Task item
The entries below should be given again exactly, minus their pictures.

[[ Information given, beginning ]]

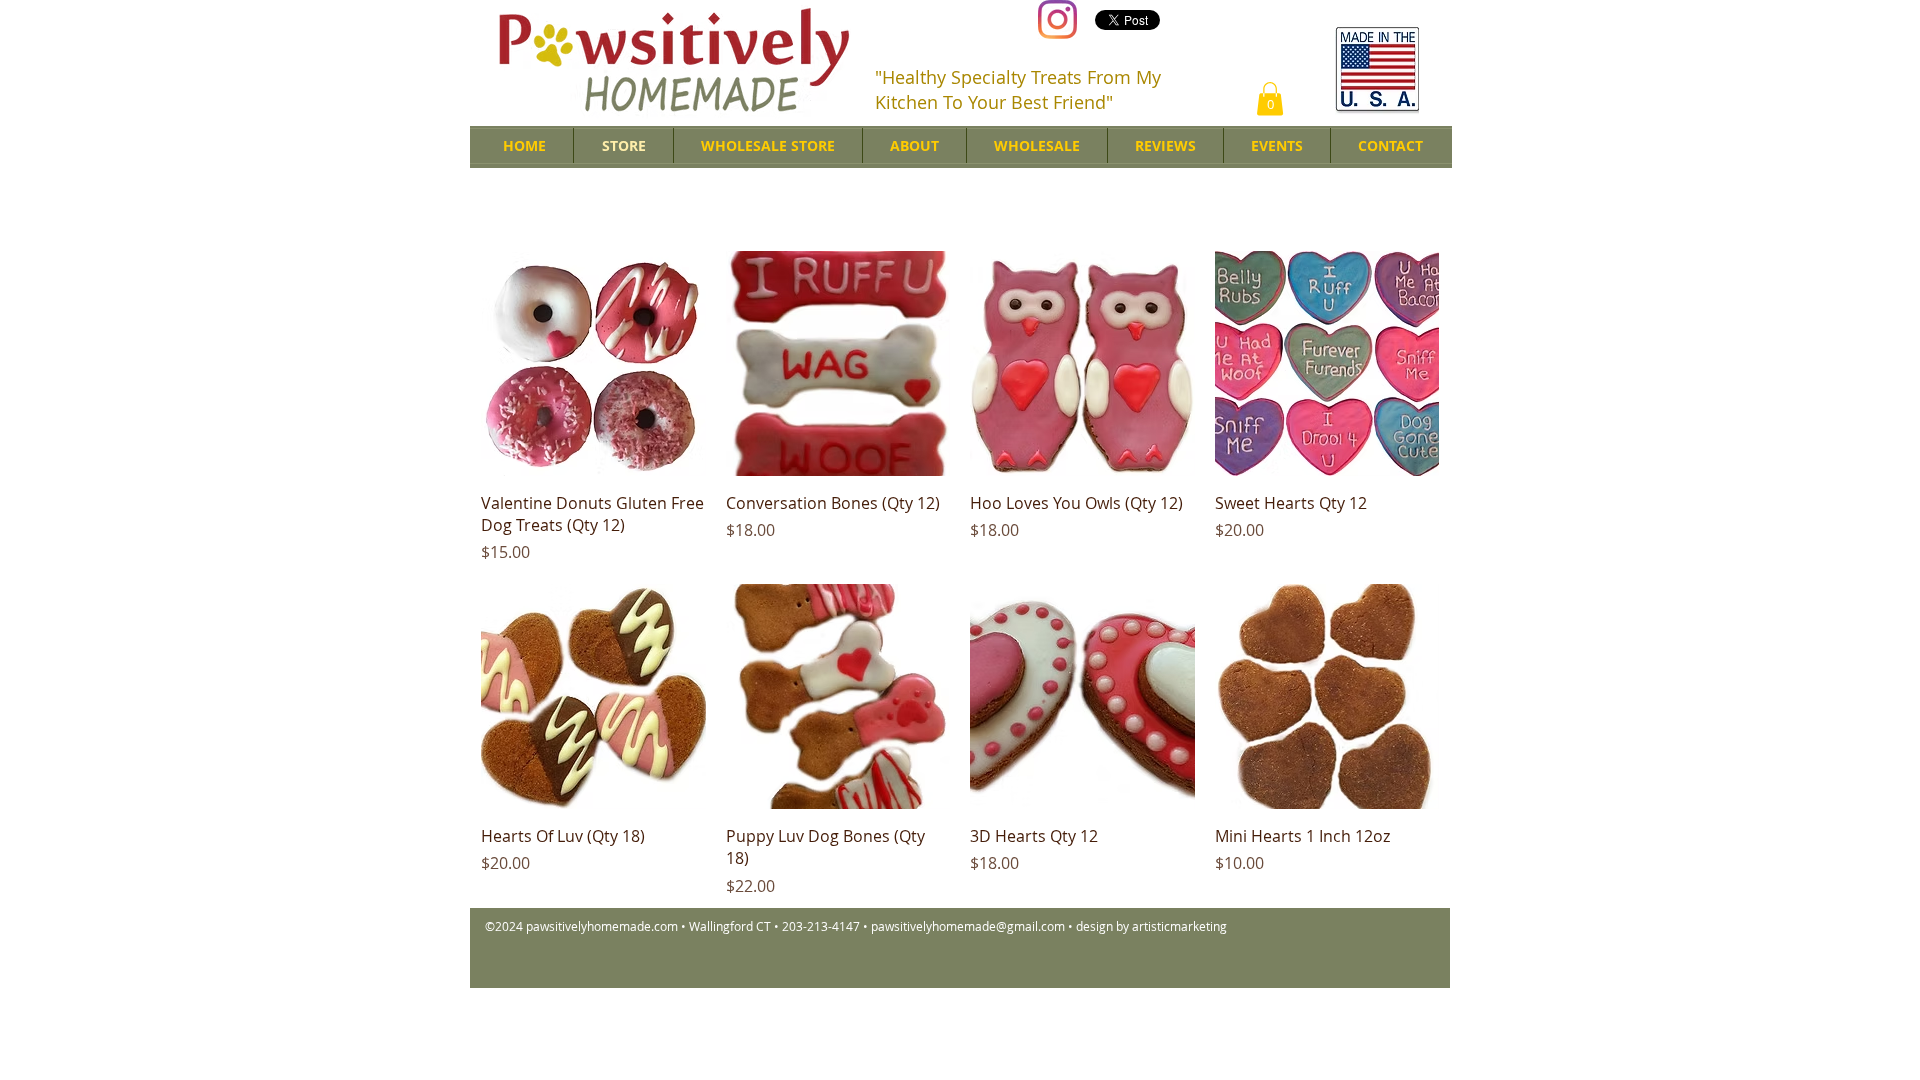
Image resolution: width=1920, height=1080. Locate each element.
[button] (1270, 98)
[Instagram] (1057, 19)
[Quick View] (593, 363)
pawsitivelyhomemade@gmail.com (968, 926)
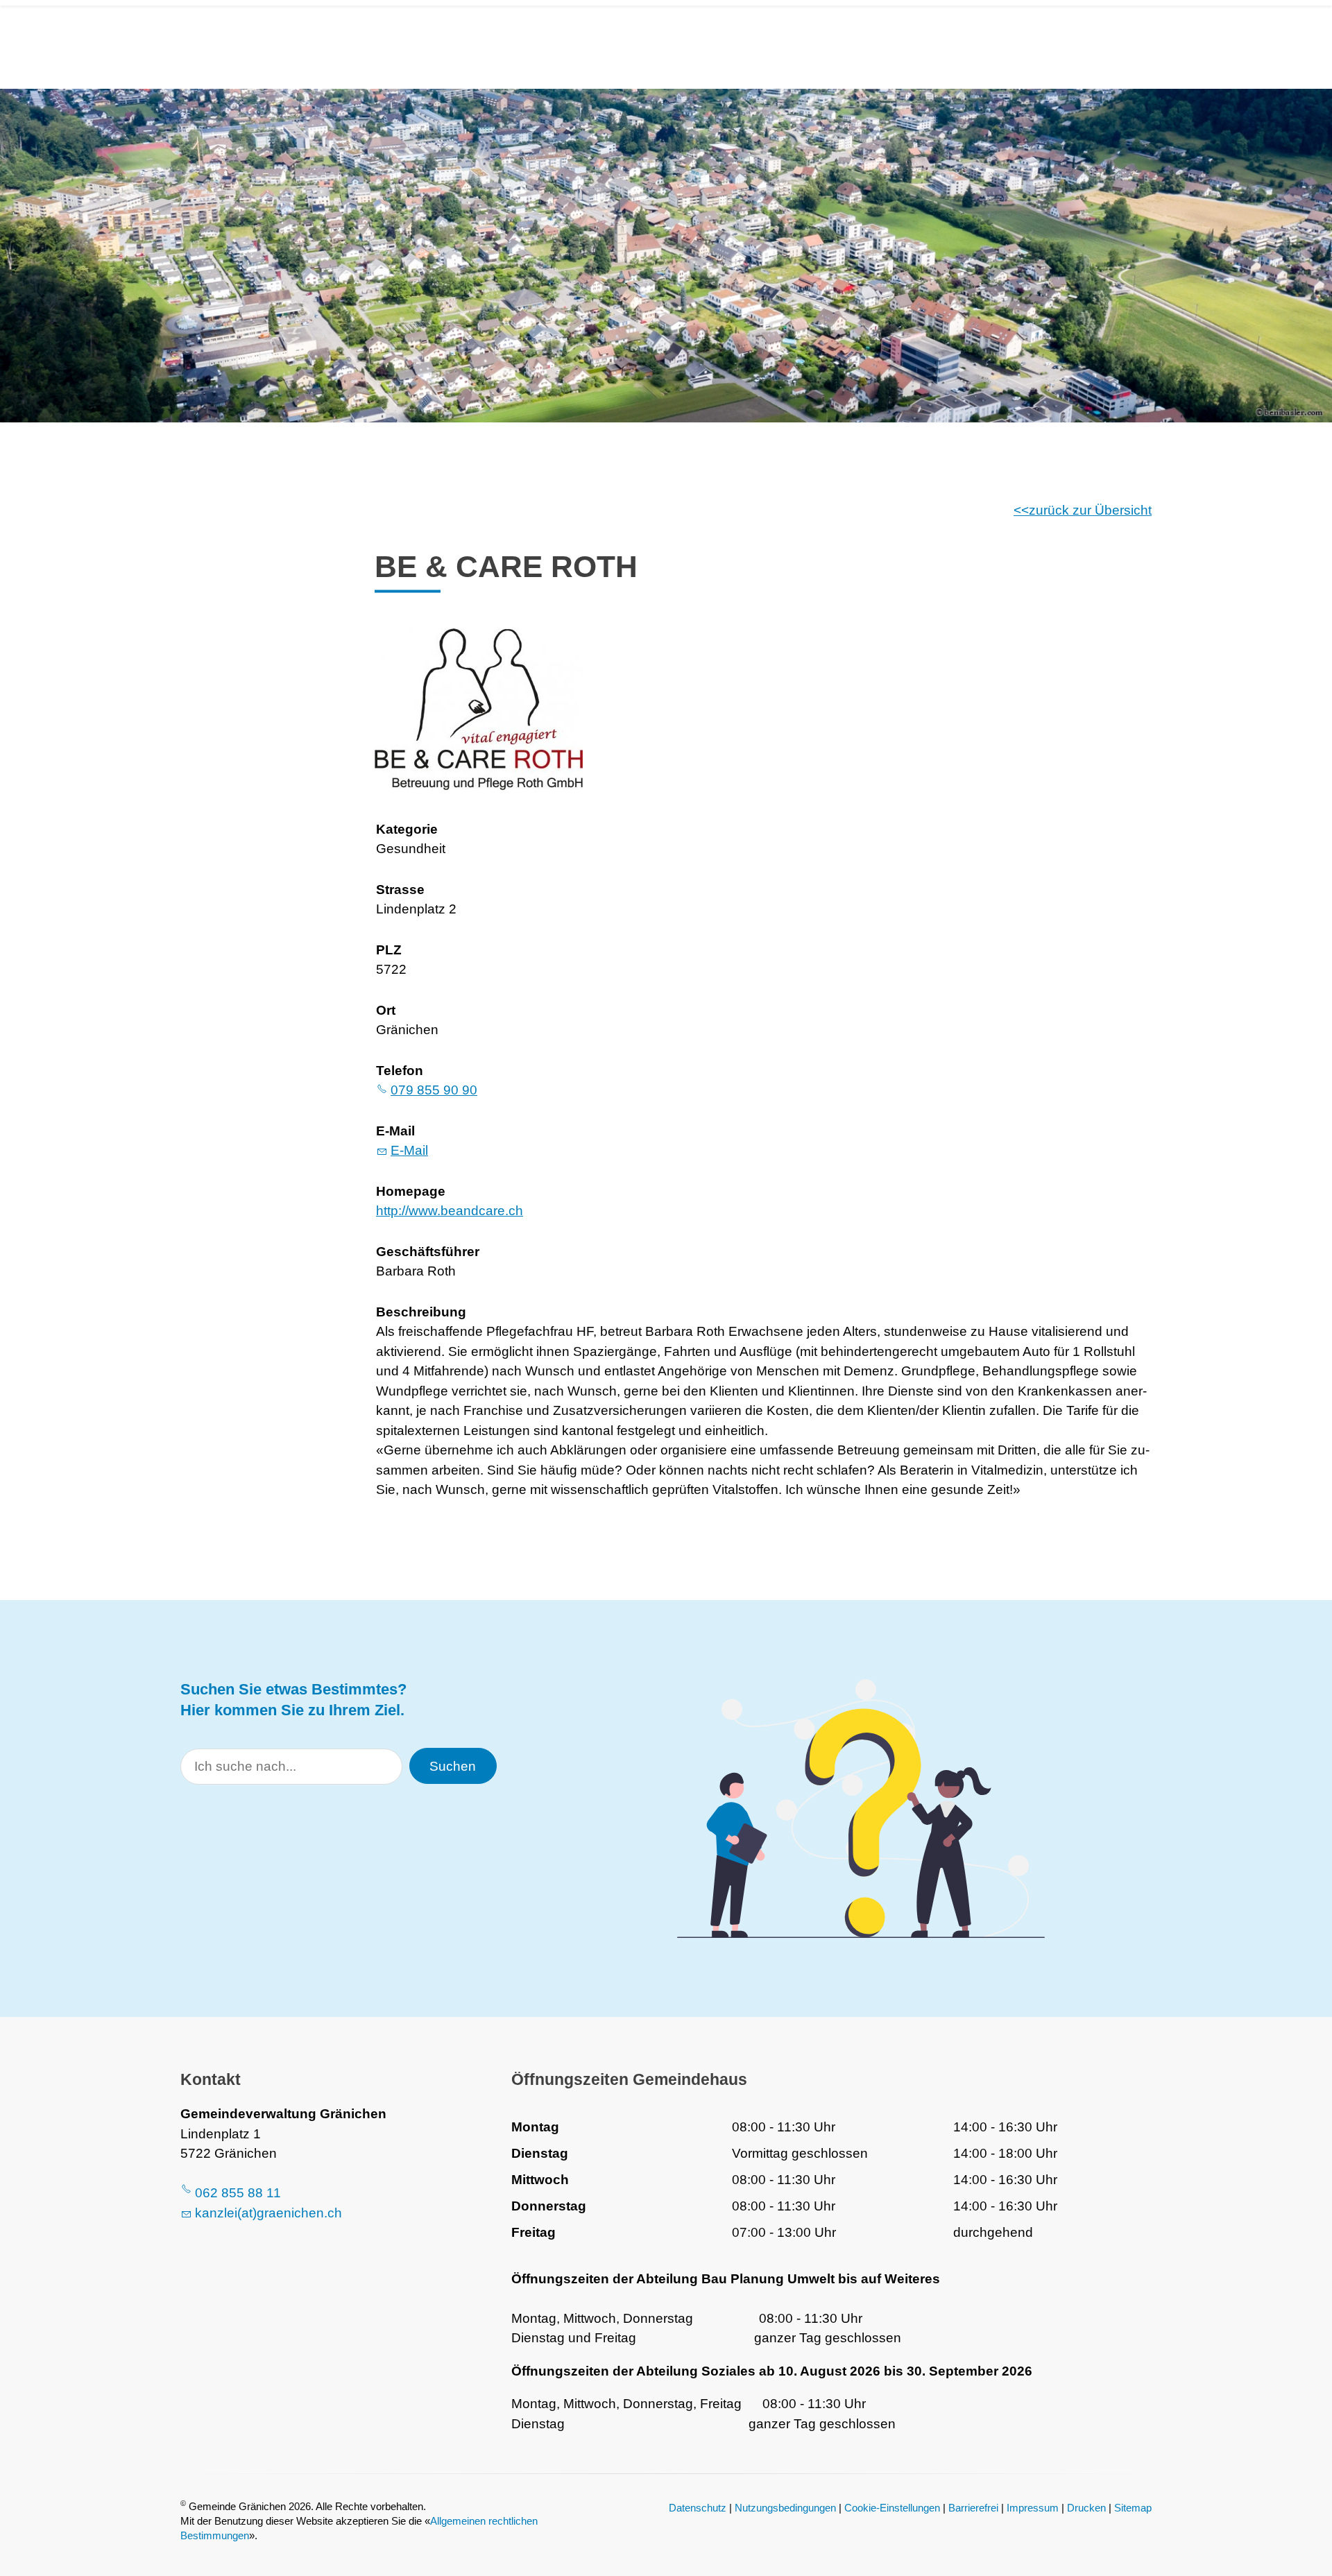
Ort (385, 1010)
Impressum (1033, 2508)
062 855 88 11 (238, 2193)
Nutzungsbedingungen (785, 2508)
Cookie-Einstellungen (892, 2508)
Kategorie (407, 829)
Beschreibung (421, 1312)
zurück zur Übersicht (1090, 510)
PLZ (389, 950)
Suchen (452, 1766)
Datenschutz (697, 2508)
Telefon (399, 1070)
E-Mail (395, 1131)
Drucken (1086, 2508)
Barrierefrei (973, 2508)
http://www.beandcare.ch (449, 1210)
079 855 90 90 (434, 1090)
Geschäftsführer (427, 1251)
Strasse (400, 889)
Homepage (410, 1191)
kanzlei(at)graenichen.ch (268, 2213)
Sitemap (1133, 2508)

[[ Information given, end ]]

Problem solution
Image resolution: width=1920, height=1080. Locate each element.
[button] (1270, 98)
[Instagram] (1057, 19)
[Quick View] (593, 363)
pawsitivelyhomemade@gmail.com (968, 926)
Ort (385, 1010)
Impressum (1033, 2508)
062 855 88 11 (238, 2193)
Nutzungsbedingungen (785, 2508)
Cookie-Einstellungen (892, 2508)
Kategorie (407, 829)
Beschreibung (421, 1312)
zurück zur Übersicht (1090, 510)
PLZ (389, 950)
Suchen (452, 1766)
Datenschutz (697, 2508)
Telefon (399, 1070)
E-Mail (395, 1131)
Drucken (1086, 2508)
Barrierefrei (973, 2508)
http://www.beandcare.ch (449, 1210)
079 855 90 90 (434, 1090)
Geschäftsführer (427, 1251)
Strasse (400, 889)
Homepage (410, 1191)
kanzlei(at)graenichen.ch (268, 2213)
Sitemap (1133, 2508)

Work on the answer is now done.